Abstract

Rational therapy planning should aim to minimize the rate of axillary lymph node dissection (ALND) in patients without metastatic disease. By the same token, the frequency of sentinel lymph node biopsies (SLNB) should not be unnecessarily high in patients with axillary node disease. Preoperative axillary ultrasonography is a generally available noninvasive technique for assessing nodal status. Based on retrospective data, we analyzed the sensitivity, specificity, positive and negative predictive value, and efficiency of preoperative ultrasonography US. A total of 429 axillary ultrasonographic examinations were included, and the management decisions were based on the ultrasonographic findings. Patients with suspicious US results were scheduled for ALND, while patients with unremarkable findings underwent SLNB. Axillary metastases were found in 146 of 429 (34 %) cases. In 75 of 429 (17 %) axillary examinations, ultrasonography revealed suspicious findings.
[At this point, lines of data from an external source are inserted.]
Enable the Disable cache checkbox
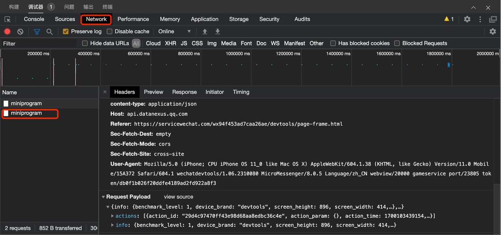501x235 pixels. [x=110, y=32]
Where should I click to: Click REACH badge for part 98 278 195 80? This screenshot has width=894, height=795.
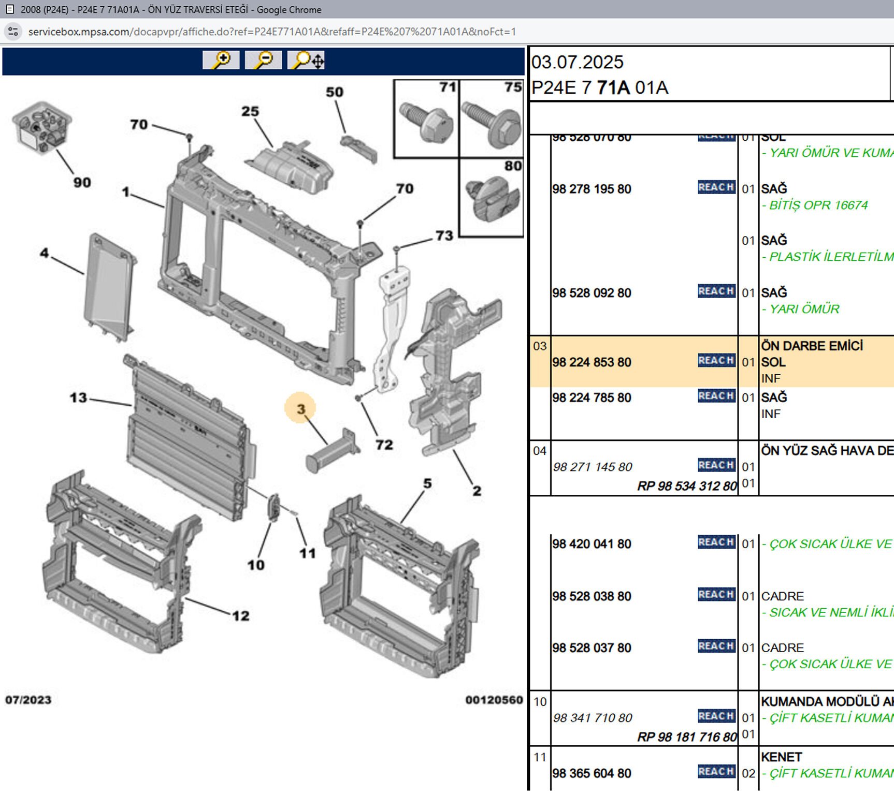click(x=716, y=187)
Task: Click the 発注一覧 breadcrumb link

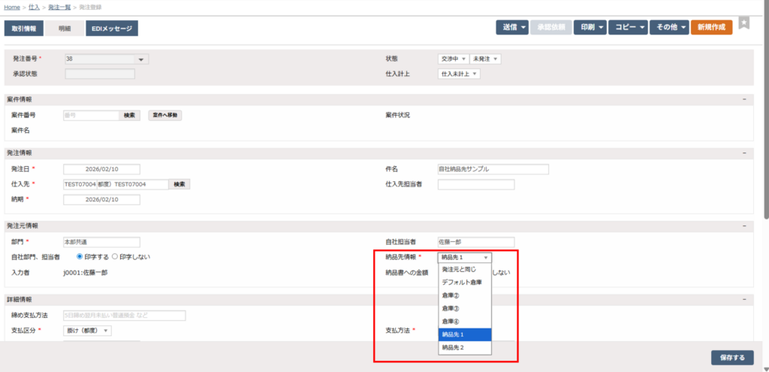Action: (59, 7)
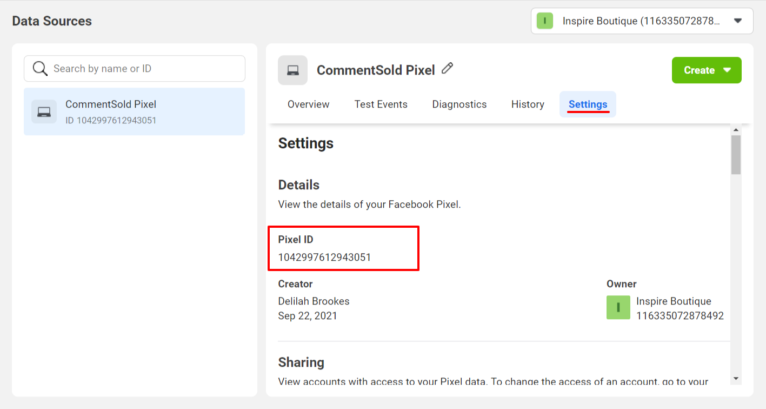View the History tab

pyautogui.click(x=528, y=104)
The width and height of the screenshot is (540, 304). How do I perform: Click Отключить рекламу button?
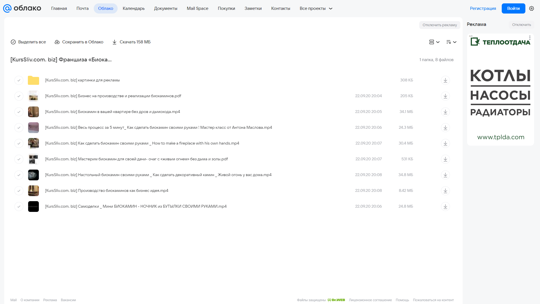pyautogui.click(x=440, y=25)
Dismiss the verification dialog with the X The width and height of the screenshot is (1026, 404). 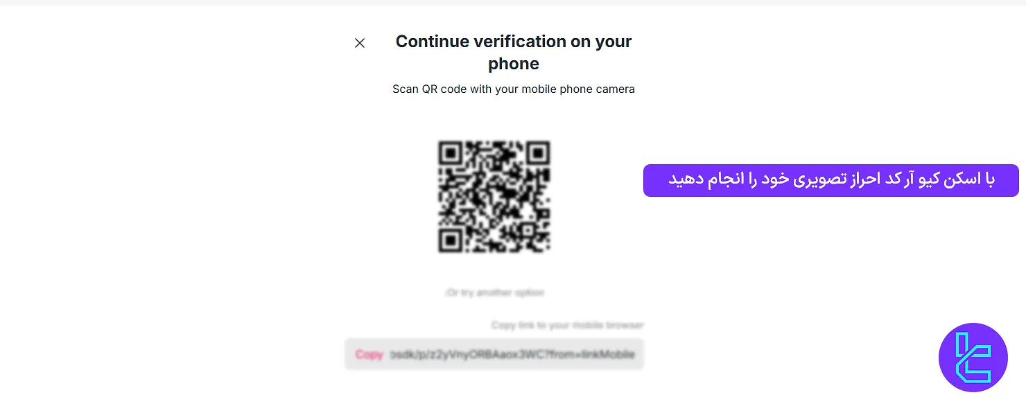click(360, 43)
In these cases, we proceeded with ALND, thereby reducing the number of SLNB by 17 %. 219 of 429 cases were classified correctly as not having metastasis, thus lowering the rate of ALND, which is associated with higher postoperative morbidity, by 51 %. Preoperative ultrasonography had a sensitivity of 53.6 %, specificity of 75.5 %, and a positive predictive value of 77.3 %. The negative predictive value was 51.3 % and the efficiency was 68.5 %. Ultrasonography is a moderately sensitive, but quite specific, preoperative method for assessing the axillary lymph nodes.